# AIM:
Convert the records below into a Markdown table with the columns "Row" and "Line", numbering each non-blank line in order and omitting blank lines.

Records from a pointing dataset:
↓↓↓

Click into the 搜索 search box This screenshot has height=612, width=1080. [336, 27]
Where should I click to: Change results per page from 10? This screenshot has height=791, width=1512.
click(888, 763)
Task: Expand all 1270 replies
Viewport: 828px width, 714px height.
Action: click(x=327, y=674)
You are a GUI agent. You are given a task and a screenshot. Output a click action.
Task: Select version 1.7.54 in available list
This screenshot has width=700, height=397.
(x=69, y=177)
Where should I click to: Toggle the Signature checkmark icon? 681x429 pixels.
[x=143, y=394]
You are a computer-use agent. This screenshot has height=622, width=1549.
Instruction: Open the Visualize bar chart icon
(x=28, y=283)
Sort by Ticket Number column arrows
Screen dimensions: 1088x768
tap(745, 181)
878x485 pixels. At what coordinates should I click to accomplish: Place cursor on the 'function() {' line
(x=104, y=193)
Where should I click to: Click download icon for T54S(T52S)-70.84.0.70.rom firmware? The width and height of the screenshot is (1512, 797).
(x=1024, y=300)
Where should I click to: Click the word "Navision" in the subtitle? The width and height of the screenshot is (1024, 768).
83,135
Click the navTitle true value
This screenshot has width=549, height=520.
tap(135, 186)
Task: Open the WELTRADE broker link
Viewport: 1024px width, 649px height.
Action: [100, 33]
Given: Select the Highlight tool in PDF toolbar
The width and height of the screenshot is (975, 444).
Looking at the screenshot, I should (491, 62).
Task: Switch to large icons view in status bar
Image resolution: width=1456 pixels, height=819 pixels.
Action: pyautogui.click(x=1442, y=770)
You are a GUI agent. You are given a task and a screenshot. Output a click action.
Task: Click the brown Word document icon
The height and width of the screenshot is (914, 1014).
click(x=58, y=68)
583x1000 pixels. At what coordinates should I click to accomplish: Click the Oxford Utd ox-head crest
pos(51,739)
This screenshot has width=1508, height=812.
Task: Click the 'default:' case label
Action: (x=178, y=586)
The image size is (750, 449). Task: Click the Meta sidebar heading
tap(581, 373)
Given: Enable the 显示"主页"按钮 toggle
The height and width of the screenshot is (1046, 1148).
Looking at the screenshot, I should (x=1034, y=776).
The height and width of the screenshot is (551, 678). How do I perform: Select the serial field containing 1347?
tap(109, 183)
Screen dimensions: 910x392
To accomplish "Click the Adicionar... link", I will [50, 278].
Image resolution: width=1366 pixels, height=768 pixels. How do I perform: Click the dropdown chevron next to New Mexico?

↑↑↑

# ANSWER BELOW:
| Row | Line |
|---|---|
| 1 | Click into the 搜索 search box This screenshot has height=612, width=1080. [336, 27] |
| 2 | Where should I click to: Change results per page from 10? This screenshot has height=791, width=1512. |
| 3 | click(888, 763) |
| 4 | Task: Expand all 1270 replies |
| 5 | Viewport: 828px width, 714px height. |
| 6 | Action: click(x=327, y=674) |
| 7 | You are a GUI agent. You are given a task and a screenshot. Output a click action. |
| 8 | Task: Select version 1.7.54 in available list |
| 9 | This screenshot has width=700, height=397. |
| 10 | (x=69, y=177) |
| 11 | Where should I click to: Toggle the Signature checkmark icon? 681x429 pixels. |
| 12 | [x=143, y=394] |
| 13 | You are a computer-use agent. This screenshot has height=622, width=1549. |
| 14 | Instruction: Open the Visualize bar chart icon |
| 15 | (x=28, y=283) |
| 16 | Sort by Ticket Number column arrows |
| 17 | Screen dimensions: 1088x768 |
| 18 | tap(745, 181) |
| 19 | 878x485 pixels. At what coordinates should I click to accomplish: Place cursor on the 'function() {' line |
| 20 | (x=104, y=193) |
| 21 | Where should I click to: Click download icon for T54S(T52S)-70.84.0.70.rom firmware? The width and height of the screenshot is (1512, 797). |
| 22 | (x=1024, y=300) |
| 23 | Where should I click to: Click the word "Navision" in the subtitle? The width and height of the screenshot is (1024, 768). |
| 24 | 83,135 |
| 25 | Click the navTitle true value |
| 26 | This screenshot has width=549, height=520. |
| 27 | tap(135, 186) |
| 28 | Task: Open the WELTRADE broker link |
| 29 | Viewport: 1024px width, 649px height. |
| 30 | Action: [100, 33] |
| 31 | Given: Select the Highlight tool in PDF toolbar |
| 32 | The width and height of the screenshot is (975, 444). |
| 33 | Looking at the screenshot, I should (491, 62). |
| 34 | Task: Switch to large icons view in status bar |
| 35 | Image resolution: width=1456 pixels, height=819 pixels. |
| 36 | Action: pyautogui.click(x=1442, y=770) |
| 37 | You are a GUI agent. You are given a task and a screenshot. Output a click action. |
| 38 | Task: Click the brown Word document icon |
| 39 | The height and width of the screenshot is (914, 1014). |
| 40 | click(x=58, y=68) |
| 41 | 583x1000 pixels. At what coordinates should I click to accomplish: Click the Oxford Utd ox-head crest |
| 42 | pos(51,739) |
| 43 | This screenshot has width=1508, height=812. |
| 44 | Task: Click the 'default:' case label |
| 45 | Action: (x=178, y=586) |
| 46 | The image size is (750, 449). Task: Click the Meta sidebar heading |
| 47 | tap(581, 373) |
| 48 | Given: Enable the 显示"主页"按钮 toggle |
| 49 | The height and width of the screenshot is (1046, 1148). |
| 50 | Looking at the screenshot, I should (x=1034, y=776). |
| 51 | The height and width of the screenshot is (551, 678). How do I perform: Select the serial field containing 1347? |
| 52 | tap(109, 183) |
| 53 | Screen dimensions: 910x392 |
| 54 | To accomplish "Click the Adicionar... link", I will [50, 278]. |
| 55 | Image resolution: width=1366 pixels, height=768 pixels. How do I perform: Click the dropdown chevron next to New Mexico? |